We use Python, and while some basic knowledge is required, we keep it understandable. For this analysis, you need:
- A CAMT.053 file containing transaction data.
- The Python packages pandas and xml.etree.ElementTree
If you haven’t installed Pandas yet, you can do so with:
pip install pandas
For a sample file to try out this analysis yourself, you can download this test CAMT file
Step 1: Reading the CAMT.053 File
A CAMT.053 file is an XML format containing bank transactions. We use pandas and xml.etree.ElementTree to process the file.
import xml.etree.ElementTree as ET
import pandas as pd
# Function to parse a CAMT.053 XML file
def parse_camt053(file_path):
tree = ET.parse(file_path) # Parse the XML file
root = tree.getroot() # Get the root element
ns = {'ns': 'urn:iso:std:iso:20022:tech:xsd:camt.053.001.02'} # Define XML namespace
transactions = []
for entry in root.findall('.//ns:Ntry', ns):
try:
amount = float(entry.find('ns:Amt', ns).text) if entry.find('ns:Amt', ns) is not None else 0.0
except ValueError:
amount = 0.0 # Fallback for conversion errors
currency = entry.find('ns:Amt', ns).attrib.get('Ccy', 'N/A') if entry.find('ns:Amt', ns) is not None else 'N/A'
date = entry.find('.//ns:BookgDt/ns:Dt', ns).text if entry.find('.//ns:BookgDt/ns:Dt', ns) is not None else '-'
debtor = entry.find('.//ns:Dbtr/ns:Nm', ns).text if entry.find('.//ns:Dbtr/ns:Nm', ns) is not None else '-'
debtor_iban = entry.find('.//ns:DbtrAcct/ns:Id/ns:IBAN', ns).text if entry.find('.//ns:DbtrAcct/ns:Id/ns:IBAN', ns) is not None else '-'
creditor = entry.find('.//ns:Cdtr/ns:Nm', ns).text if entry.find('.//ns:Cdtr/ns:Nm', ns) is not None else '-'
creditor_iban_element = entry.find('.//ns:CdtrAcct/ns:Id/ns:IBAN', ns)

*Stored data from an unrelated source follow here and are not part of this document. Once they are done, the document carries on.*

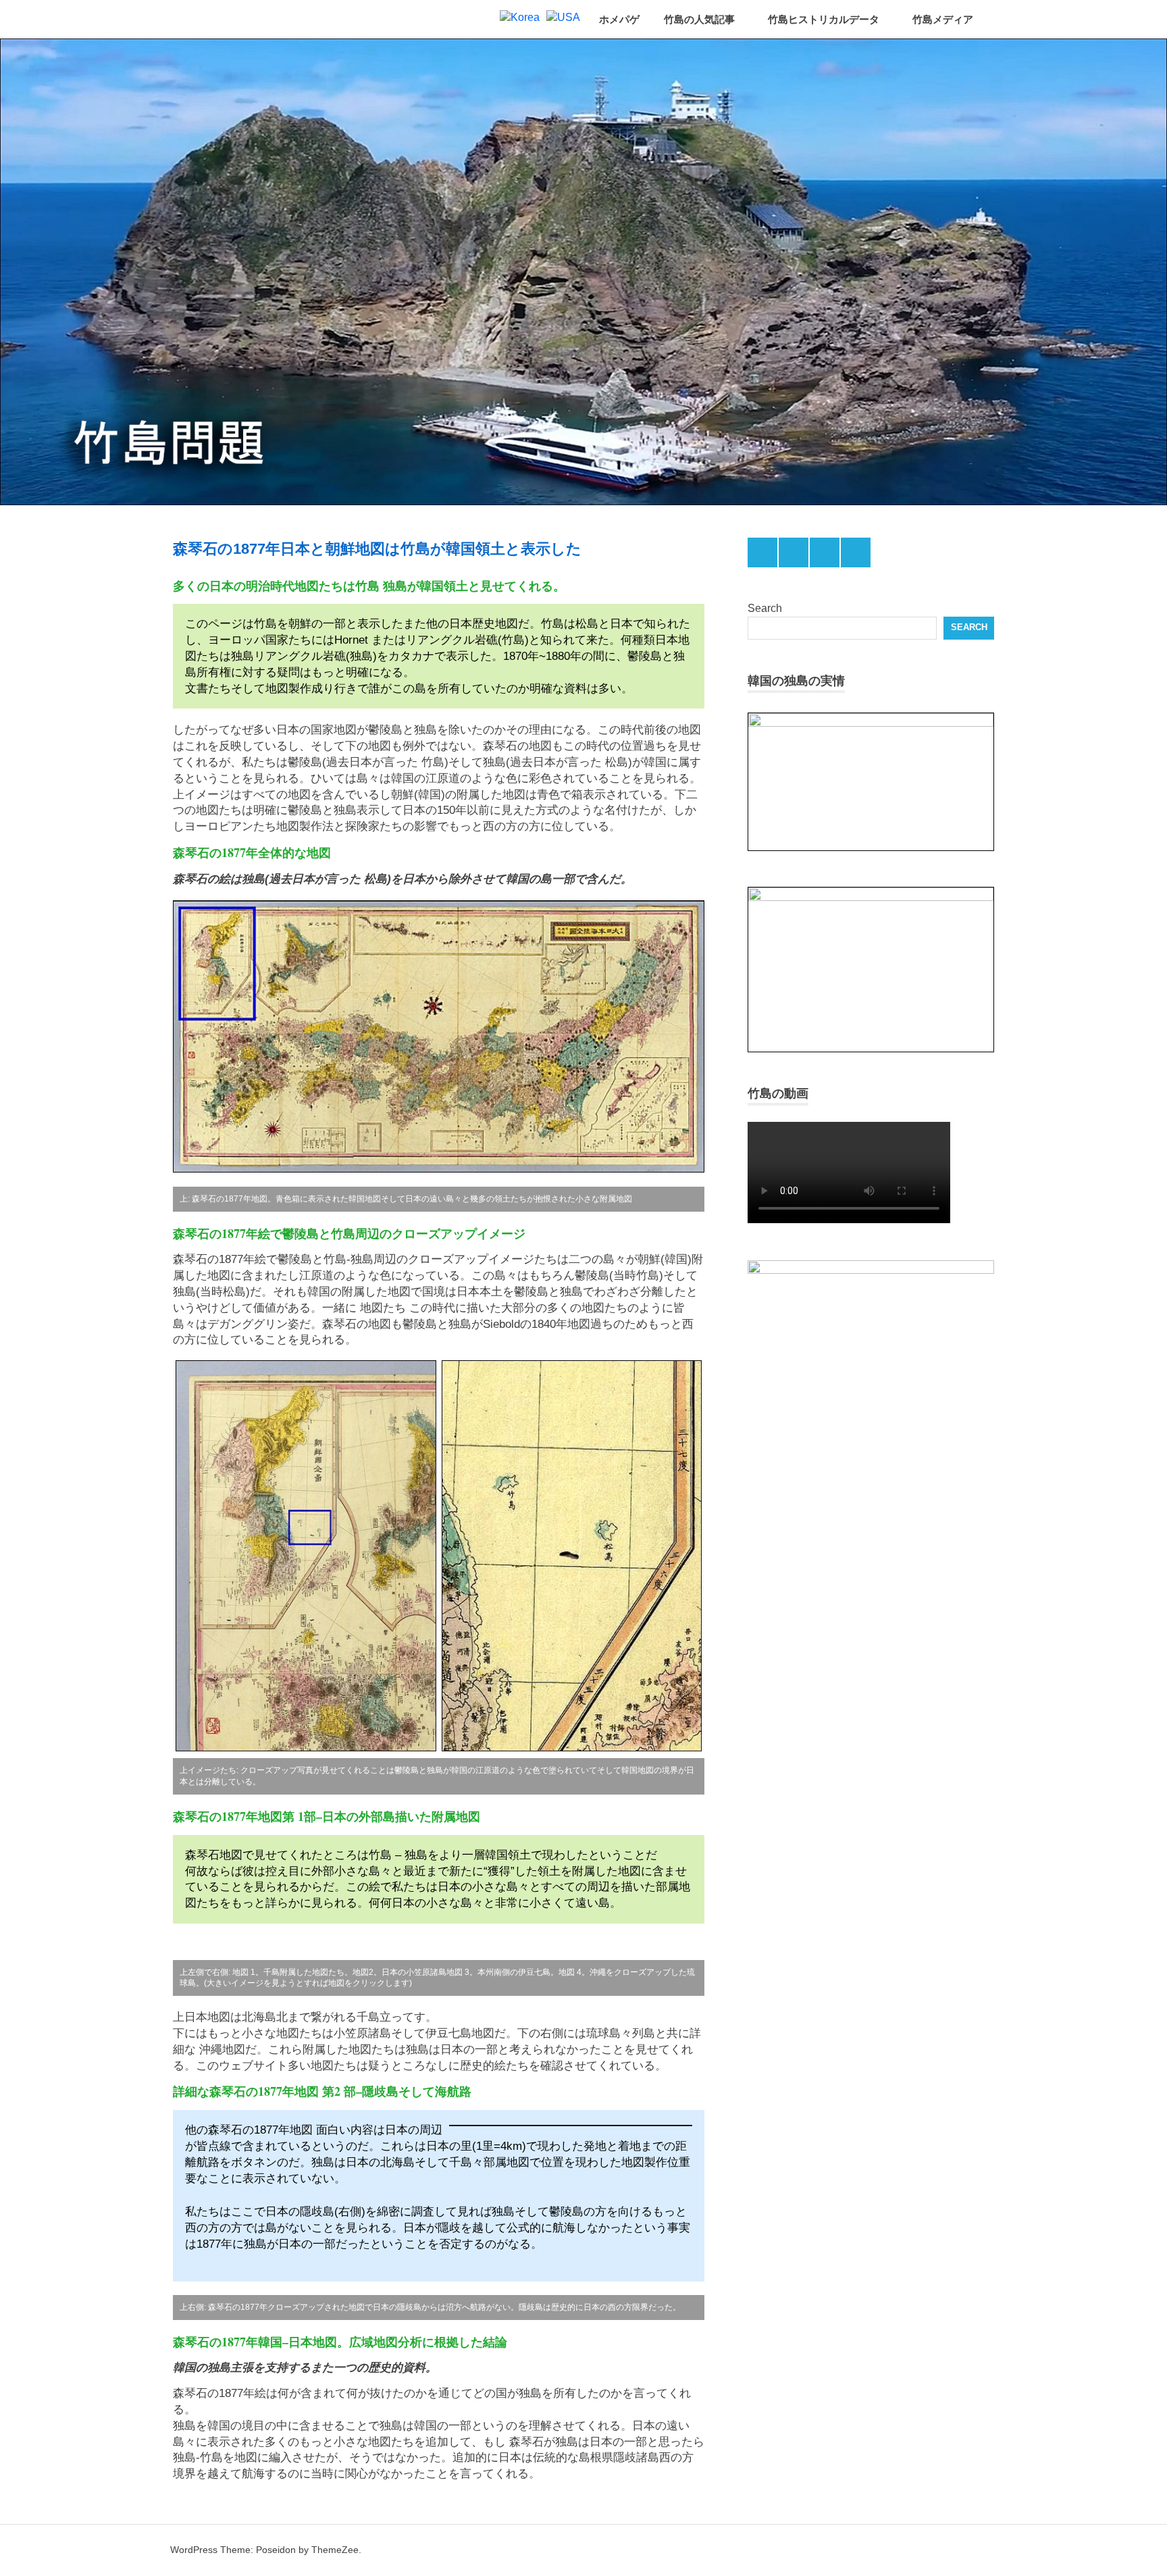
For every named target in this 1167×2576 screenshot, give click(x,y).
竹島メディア (942, 19)
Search (765, 608)
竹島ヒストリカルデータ (823, 19)
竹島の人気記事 (699, 19)
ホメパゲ (619, 19)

creditor_iban = creditor_iban_element.text if creditor_iban_element is not None else '-'
# Store extracted transaction details in a list
transactions.append({
"Date": date,
"Debtor": debtor,
"Debtor IBAN": debtor_iban,
"Creditor": creditor,
"Creditor IBAN": creditor_iban,
"Amount": amount,
"Currency": currency
})
return pd.DataFrame(transactions) # Convert to a Pandas DataFrame
# Load and parse the CAMT.053 file
file_path = "camt053_dummy.xml"
df = parse_camt053(file_path)
print(df.head()) # Display the first few rows
Step 2: Grouping Payments by Supplier and Date
We want to determine whether multiple payments were made to the same supplier on the same day.

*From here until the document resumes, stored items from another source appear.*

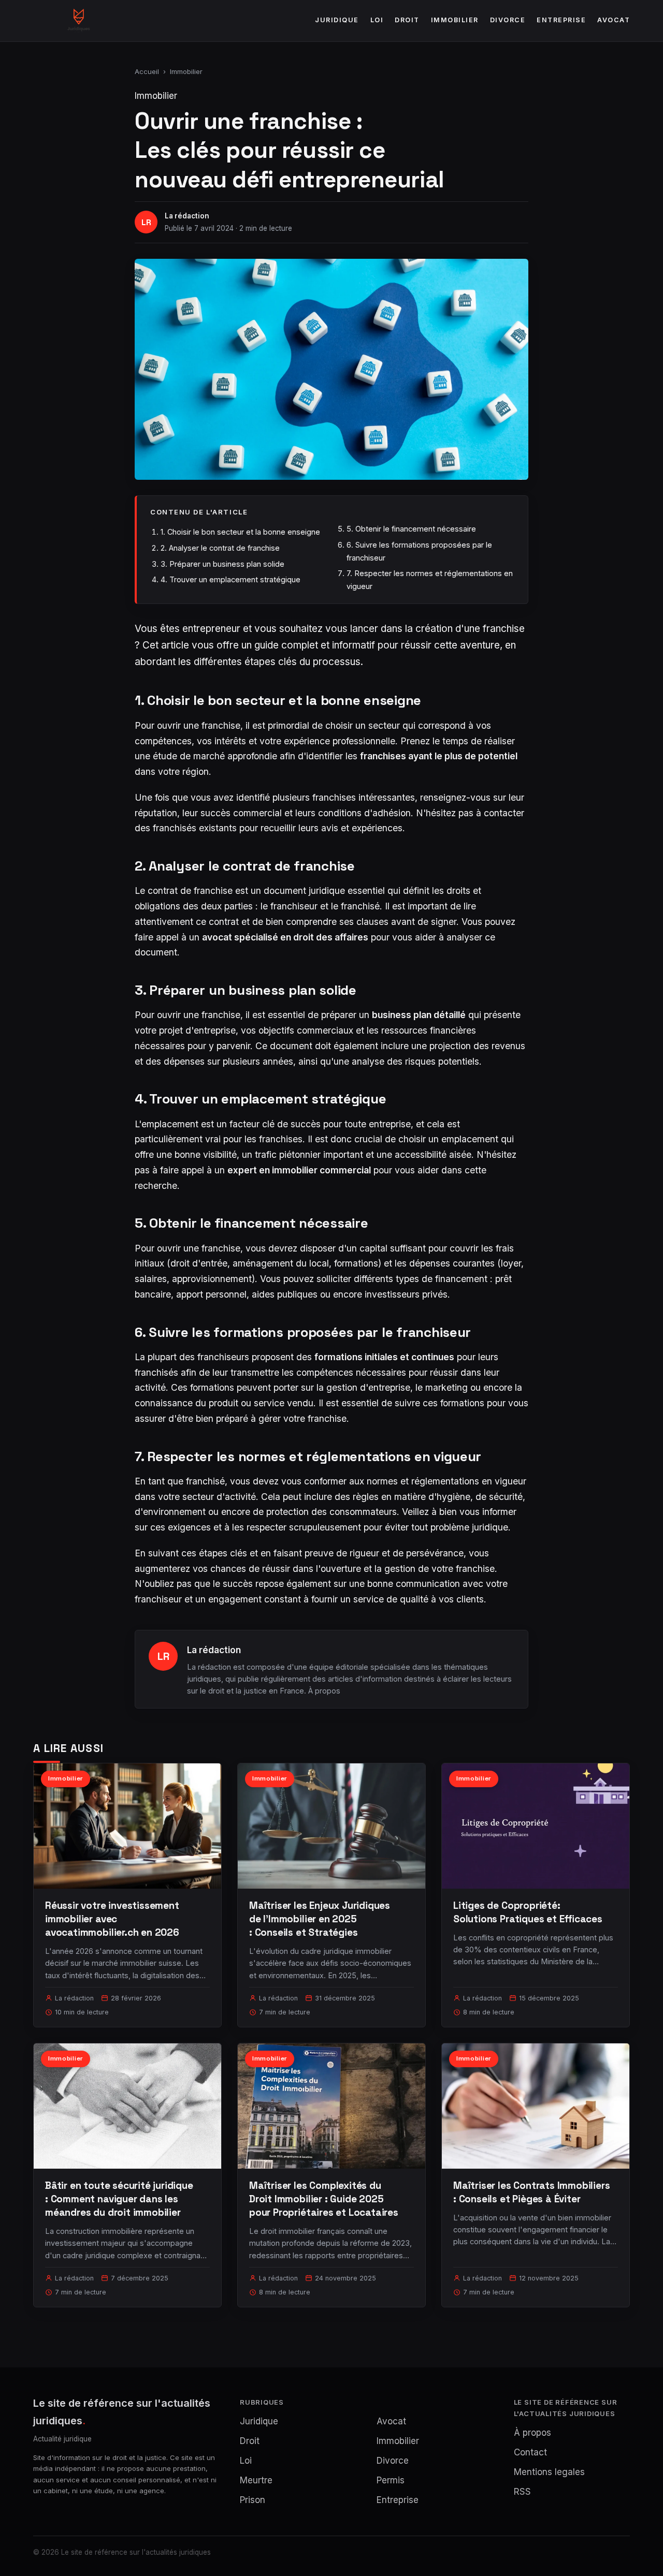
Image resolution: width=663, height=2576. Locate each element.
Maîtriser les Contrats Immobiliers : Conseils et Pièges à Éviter (531, 2192)
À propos (324, 1690)
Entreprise (561, 20)
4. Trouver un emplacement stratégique (230, 579)
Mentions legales (549, 2472)
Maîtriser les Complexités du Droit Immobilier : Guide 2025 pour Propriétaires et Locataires (323, 2199)
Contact (530, 2452)
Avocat (613, 20)
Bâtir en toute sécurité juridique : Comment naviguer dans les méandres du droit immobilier (119, 2199)
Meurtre (256, 2480)
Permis (391, 2480)
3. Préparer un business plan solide (222, 564)
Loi (377, 20)
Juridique (337, 20)
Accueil (147, 71)
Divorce (508, 20)
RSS (522, 2491)
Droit (407, 20)
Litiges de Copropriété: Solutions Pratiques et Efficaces (527, 1912)
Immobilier (455, 20)
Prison (252, 2500)
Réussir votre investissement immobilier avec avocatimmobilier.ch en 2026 (112, 1919)
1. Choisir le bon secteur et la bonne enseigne (240, 531)
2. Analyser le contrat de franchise (220, 547)
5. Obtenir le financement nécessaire (411, 528)
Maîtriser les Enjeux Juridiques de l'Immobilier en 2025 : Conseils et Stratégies (319, 1919)
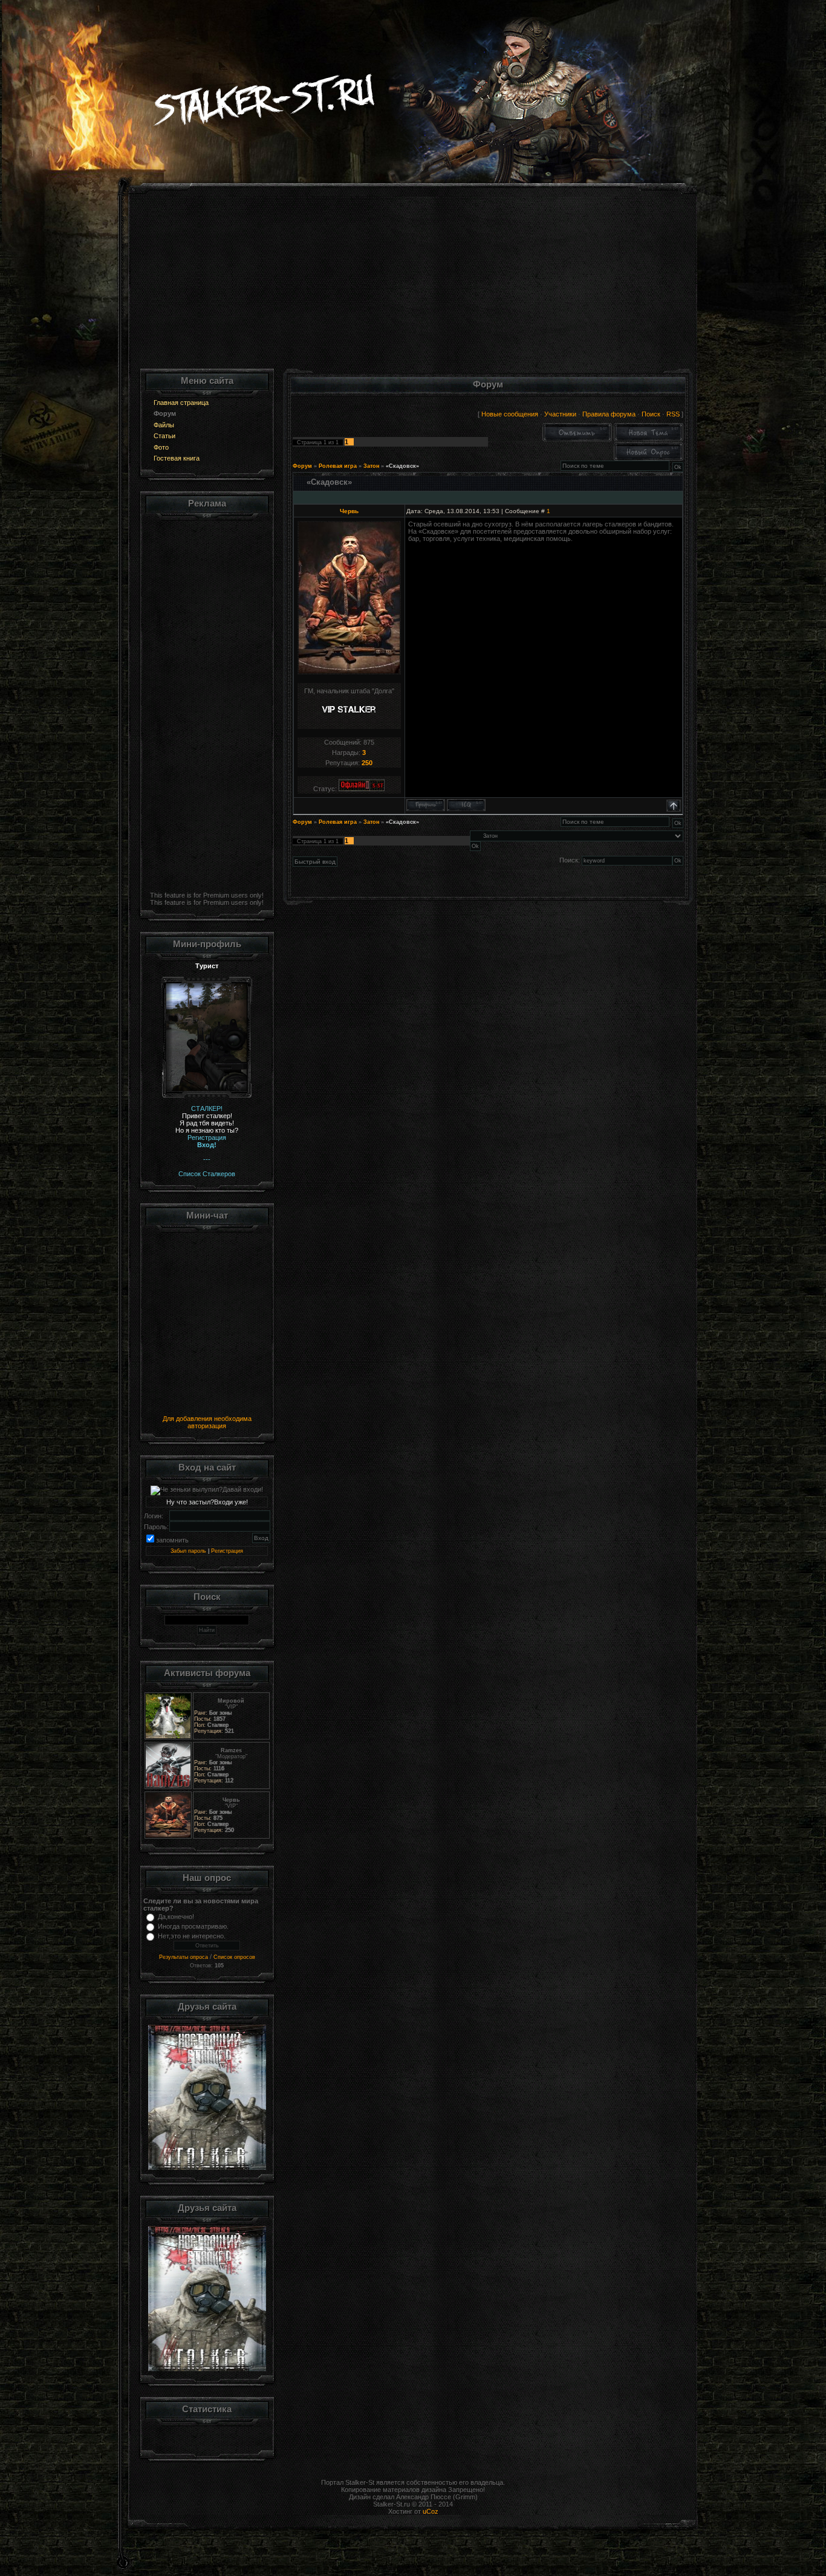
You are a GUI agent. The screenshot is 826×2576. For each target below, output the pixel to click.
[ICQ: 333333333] (466, 805)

# You can replace Beneficiary with IBAN
df_grouped = df.groupby(['Date', 'Creditor']).agg(
Transaction_Count=('Amount', 'count'), # Count the number of rows per group
Total_Amount=('Amount', 'sum') # Sum the amounts
).reset_index()
print(df_grouped)
This shows how much was transferred per day per supplier.
Step 3: Detecting Split Payments
Now, we look for patterns where multiple payments add up to a large invoice or where amounts remain just below an approval threshold.
Let's assume the approval threshold is €1,000.
approval_limit = 1000
# Check if multiple payments approach the threshold
df_splits = df_grouped[
(df_grouped['Total_Amount'] >= (approval_limit * 0.9)) &
(df_grouped['Transaction_Count'] > 1)
]
print(df_splits)
This filters transactions where the total amount per supplier and date is at least 90% of the approval limit.
Step 4: Marking Suspicious Splits
Now, we specifically check if individual payments within these group amounts remain just below the threshold.
suspicious_transactions = df[(df['Amount'] >= (approval_limit * 0.9)) & (df['Amount'] < approval_limit)]
print(suspicious_transactions)
This provides a list of suspicious transactions that may have been intentionally split.
Conclusion
With these steps, we can easily detect suspicious payments. Want to experiment further? Try different threshold values, analyze by IBAN, or visualize results with matplotlib.